Элеонора кисло улыбается:
— Я хочу и то, и другое. И при этом выжить… Я хочу на море, ты понял меня? — повышает голос. — На чертово море! Хочу увидеть морскую пену! Закат солнца! Песчаный берег! Я не только… — запинается. — Я в первую очередь женщина! Красивая и молодая, damn you! Да, я хочу все это закончить! Хочу выговориться! Хочу, чтобы ты, черт бы тебя побрал, сделал за меня мою треклятую рабо…
Я прерываю громогласный ор Элеоноры поцелуем. Мои губы впиваются в ее. Чувствую вкус помады на языке. Глаза Элеоноры превращаются в блюдца.
Она в растерянности и шоке.
Попалась…
Глава 7. Веселье начинается…
Чувствую вкус губ Элеоноры. Пышные, влажные, и с нотками чего-то цитрусового. Ее парализовало, как от электрического тока. Она вцепилась ногтями в кровать, слышу звук рвущейся простыни. Ткань халатика сползает с ее плечика, одна из упругих грудей услужливо показывается с набухшим, коричневатым соском.

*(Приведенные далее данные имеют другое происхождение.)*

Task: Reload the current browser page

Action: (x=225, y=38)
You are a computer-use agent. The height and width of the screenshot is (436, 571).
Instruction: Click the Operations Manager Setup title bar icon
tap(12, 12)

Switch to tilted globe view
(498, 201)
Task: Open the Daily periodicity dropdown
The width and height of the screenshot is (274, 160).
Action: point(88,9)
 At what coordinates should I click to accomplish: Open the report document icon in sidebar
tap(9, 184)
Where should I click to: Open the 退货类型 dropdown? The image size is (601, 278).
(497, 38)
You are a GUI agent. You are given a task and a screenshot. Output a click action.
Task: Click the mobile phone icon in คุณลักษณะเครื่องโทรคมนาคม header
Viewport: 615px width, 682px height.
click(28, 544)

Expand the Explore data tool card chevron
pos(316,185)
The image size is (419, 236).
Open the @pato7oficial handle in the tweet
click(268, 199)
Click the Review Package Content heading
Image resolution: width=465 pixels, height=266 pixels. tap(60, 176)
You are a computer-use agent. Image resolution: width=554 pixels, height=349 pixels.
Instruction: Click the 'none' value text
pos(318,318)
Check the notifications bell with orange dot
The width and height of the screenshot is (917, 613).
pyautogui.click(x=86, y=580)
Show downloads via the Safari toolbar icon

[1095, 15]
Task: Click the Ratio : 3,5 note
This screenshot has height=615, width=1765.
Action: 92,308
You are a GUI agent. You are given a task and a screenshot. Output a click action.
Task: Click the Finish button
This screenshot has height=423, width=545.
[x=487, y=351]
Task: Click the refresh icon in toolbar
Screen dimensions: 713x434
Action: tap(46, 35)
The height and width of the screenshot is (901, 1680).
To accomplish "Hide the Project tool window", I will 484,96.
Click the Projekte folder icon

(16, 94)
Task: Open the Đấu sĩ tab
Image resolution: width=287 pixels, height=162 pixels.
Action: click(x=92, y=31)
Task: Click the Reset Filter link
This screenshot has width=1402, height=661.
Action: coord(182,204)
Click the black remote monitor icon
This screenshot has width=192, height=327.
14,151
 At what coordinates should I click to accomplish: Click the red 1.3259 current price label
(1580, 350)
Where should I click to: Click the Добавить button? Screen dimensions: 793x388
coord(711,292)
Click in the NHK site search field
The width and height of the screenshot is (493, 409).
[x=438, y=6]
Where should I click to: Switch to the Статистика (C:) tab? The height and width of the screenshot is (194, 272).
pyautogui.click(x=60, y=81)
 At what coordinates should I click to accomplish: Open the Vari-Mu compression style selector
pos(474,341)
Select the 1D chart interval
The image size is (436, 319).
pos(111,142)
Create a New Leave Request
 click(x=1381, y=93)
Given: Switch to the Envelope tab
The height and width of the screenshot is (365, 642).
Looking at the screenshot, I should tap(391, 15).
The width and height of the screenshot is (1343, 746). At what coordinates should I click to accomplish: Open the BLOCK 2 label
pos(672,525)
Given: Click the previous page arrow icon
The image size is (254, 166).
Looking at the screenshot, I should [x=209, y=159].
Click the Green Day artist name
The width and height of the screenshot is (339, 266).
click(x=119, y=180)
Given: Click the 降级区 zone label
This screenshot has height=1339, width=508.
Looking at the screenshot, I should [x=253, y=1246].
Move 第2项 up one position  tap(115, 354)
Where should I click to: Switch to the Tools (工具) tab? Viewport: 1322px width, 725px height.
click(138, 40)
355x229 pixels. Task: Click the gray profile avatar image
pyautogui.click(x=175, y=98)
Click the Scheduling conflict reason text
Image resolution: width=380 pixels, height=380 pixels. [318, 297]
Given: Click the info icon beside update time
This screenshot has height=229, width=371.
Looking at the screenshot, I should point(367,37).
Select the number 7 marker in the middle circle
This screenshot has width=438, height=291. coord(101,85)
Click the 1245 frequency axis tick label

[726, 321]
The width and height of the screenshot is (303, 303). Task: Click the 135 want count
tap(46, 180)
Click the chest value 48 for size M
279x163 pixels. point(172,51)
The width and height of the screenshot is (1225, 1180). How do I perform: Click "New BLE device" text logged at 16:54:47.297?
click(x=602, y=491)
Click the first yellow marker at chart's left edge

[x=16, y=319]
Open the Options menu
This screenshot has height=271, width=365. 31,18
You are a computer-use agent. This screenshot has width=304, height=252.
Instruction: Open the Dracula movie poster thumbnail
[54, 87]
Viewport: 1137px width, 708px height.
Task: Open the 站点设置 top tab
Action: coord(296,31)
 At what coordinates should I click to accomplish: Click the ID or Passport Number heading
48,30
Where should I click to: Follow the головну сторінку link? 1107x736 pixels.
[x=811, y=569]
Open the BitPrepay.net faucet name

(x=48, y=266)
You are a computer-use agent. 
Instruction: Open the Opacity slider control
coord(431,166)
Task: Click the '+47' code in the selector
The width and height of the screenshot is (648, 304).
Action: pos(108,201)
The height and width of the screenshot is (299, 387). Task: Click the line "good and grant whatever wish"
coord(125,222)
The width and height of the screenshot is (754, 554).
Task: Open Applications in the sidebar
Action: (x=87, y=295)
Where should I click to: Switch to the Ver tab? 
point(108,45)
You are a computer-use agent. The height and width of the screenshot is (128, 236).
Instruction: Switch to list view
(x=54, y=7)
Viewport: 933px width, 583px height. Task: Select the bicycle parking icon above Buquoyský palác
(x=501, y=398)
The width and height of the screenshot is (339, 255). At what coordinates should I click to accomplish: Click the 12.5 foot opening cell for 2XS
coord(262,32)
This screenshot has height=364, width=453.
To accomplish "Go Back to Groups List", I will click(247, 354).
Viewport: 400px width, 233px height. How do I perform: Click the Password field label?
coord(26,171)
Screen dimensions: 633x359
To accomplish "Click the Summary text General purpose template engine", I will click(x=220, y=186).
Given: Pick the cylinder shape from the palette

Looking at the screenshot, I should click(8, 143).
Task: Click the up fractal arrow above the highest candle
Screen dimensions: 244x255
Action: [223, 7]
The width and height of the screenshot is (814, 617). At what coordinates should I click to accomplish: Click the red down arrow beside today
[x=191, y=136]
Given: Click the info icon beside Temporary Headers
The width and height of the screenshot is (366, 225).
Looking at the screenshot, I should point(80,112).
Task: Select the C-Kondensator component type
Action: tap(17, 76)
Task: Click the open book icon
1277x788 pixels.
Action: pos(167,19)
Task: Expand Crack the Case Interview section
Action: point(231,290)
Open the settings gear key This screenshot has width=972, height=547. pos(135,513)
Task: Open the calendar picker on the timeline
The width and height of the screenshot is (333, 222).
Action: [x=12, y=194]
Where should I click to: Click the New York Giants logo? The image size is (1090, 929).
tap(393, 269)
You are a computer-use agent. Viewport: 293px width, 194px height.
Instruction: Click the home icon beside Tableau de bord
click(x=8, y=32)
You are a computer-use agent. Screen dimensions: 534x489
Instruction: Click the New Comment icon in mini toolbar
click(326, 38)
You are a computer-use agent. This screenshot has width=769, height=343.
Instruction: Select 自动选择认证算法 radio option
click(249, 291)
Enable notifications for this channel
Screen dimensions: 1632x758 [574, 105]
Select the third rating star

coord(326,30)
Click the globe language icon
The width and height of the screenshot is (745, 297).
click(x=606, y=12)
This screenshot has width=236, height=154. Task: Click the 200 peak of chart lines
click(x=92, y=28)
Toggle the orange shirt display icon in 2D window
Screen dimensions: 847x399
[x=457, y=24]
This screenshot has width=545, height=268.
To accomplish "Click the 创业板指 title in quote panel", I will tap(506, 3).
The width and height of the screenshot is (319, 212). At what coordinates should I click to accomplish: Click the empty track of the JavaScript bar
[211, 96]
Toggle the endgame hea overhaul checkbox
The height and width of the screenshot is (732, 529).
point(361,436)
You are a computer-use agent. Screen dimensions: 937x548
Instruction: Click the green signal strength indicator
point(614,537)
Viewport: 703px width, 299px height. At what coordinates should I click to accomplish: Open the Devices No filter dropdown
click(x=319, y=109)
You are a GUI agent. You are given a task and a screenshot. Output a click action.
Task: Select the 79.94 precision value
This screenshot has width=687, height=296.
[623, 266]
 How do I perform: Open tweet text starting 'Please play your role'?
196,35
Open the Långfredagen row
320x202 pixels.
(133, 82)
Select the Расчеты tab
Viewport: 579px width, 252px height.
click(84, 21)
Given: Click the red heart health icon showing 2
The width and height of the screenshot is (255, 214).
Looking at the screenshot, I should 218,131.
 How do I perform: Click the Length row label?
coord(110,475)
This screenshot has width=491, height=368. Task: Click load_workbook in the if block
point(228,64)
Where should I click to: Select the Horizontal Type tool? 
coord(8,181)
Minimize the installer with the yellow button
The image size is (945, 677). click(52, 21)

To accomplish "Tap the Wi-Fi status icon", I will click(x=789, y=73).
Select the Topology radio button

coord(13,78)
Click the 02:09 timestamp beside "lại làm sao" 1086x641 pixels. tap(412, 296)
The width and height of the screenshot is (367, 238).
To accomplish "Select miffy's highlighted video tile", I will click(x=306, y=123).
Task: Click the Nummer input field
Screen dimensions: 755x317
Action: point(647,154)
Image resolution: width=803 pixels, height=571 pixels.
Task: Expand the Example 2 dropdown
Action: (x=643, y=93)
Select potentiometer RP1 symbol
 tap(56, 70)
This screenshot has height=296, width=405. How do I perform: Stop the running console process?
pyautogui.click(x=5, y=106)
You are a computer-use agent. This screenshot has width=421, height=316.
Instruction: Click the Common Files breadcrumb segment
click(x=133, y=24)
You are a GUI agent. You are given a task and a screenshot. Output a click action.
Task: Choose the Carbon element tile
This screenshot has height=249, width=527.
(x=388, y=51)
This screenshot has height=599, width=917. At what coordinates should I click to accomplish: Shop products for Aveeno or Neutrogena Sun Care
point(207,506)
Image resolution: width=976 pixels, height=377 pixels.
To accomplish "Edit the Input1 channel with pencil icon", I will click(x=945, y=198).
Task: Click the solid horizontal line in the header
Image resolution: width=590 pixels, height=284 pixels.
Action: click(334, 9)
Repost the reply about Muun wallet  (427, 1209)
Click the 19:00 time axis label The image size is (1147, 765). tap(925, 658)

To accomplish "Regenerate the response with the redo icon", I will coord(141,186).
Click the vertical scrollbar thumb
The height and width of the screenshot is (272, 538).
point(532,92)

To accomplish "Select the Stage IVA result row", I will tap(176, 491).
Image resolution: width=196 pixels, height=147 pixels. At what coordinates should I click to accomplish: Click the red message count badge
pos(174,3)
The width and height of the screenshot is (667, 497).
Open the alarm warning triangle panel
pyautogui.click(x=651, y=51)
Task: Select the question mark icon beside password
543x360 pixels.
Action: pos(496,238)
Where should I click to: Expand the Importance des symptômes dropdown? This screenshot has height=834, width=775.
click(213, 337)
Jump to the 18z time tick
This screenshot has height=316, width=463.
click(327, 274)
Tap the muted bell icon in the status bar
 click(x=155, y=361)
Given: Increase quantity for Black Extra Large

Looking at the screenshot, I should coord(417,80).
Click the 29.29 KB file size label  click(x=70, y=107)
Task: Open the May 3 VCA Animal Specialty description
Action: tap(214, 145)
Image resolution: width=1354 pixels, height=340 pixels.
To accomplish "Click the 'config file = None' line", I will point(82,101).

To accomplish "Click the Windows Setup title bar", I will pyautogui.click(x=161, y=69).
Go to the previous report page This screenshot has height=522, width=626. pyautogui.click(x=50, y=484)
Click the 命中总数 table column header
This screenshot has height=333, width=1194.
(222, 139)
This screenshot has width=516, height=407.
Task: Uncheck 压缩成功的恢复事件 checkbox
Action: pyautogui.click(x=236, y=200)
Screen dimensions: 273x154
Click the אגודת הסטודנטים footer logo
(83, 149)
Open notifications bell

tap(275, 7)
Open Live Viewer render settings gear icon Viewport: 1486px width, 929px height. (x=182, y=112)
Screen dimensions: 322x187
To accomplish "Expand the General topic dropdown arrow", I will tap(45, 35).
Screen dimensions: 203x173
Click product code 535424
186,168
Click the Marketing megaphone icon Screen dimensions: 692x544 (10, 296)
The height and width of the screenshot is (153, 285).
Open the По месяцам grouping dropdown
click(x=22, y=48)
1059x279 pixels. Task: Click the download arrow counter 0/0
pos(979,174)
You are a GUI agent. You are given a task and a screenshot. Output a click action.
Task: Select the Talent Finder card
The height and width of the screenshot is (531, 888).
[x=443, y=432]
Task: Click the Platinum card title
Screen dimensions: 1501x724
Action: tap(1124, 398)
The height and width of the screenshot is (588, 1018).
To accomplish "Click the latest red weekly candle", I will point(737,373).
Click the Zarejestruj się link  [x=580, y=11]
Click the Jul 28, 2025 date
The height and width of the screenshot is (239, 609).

Чувствую мурашки по ее телу, учащенное дыхание.
Впритык смотрю в заслезившиеся и распахнутые глаза, цвета морских глубин.
И…
Пора!
Ментальные щупальца нащупывают ее замешательство. Ее ступор. Ее ослабевающий разум. Погружаются в омут чужой памяти, выискивают картинки и образы из прошлого.
И первое, что я понимаю… Намерения Элеоноры. Она и правда не хочет меня обманывать. Она искренне отчаялась. Ее цель стать принцессой-аристократкой давно осталась в прошлом. Осталось только желание быть обычной женщиной. Красивой, радостной, желанной, счастливой… В самых отдаленных её мыслях я вижу воображаемую картинку…
Элеонора идет по пляжу под руку с мужчиной. Вокруг них бегают дети. Мальчик и девочка, обоим лет по пять. Всё бы хорошо, но образы всех, кроме нее, расплывчаты. На мужчине и детях нет лиц — только размытые кляксы. Ей часто это снится, но всё всегда заканчивается одинаково. На пляж врываются люди. Много мужчин в лохмотьях Фрагора и фраках Вельтешафт. Они хватают ее, связывают. Семью без лиц убивают на ее глазах. Она кричит, плачет и… просыпается. Почти каждую ночь одно и то же. Одно и то же…
Погружаюсь глубже в пучину черных мыслей…
Я вижу прошлое. Маленькая Элеонора трудится, не покладая рук, в какой-то то ли пещере, то ли яме. Вокруг взрослые и дети в струпьях. Фрагоры. Они тоже работают. Элеонора что-то лепит… Кирпичи… Голыми руками выковыривает непокладистую глину, утрамбовывает в деревянную форму, уравнивает, переворачивает — кирпич готов. Ее дневная норма — четыреста штук. Но она не рабыня, нет. Она выживает. Так же, как и остальные Фрагоры. Норма у взрослых женщин — тысяча. У мужчин — полторы.
Вот она берет кусочек глины, делает из него шарик. Кидает в уродливого мальчика неподалеку, хихикает.
— Эй! — возмущается мальчик. — Страшила-вонючка!
Элеонора надувает губки. Ей обидно. У себя в шахтерской деревне ее называли маленькой красавицей. А тут, где все дети с рождения привычны к уродству, не могут оценить её миловидное личико. Ведь для них она другая.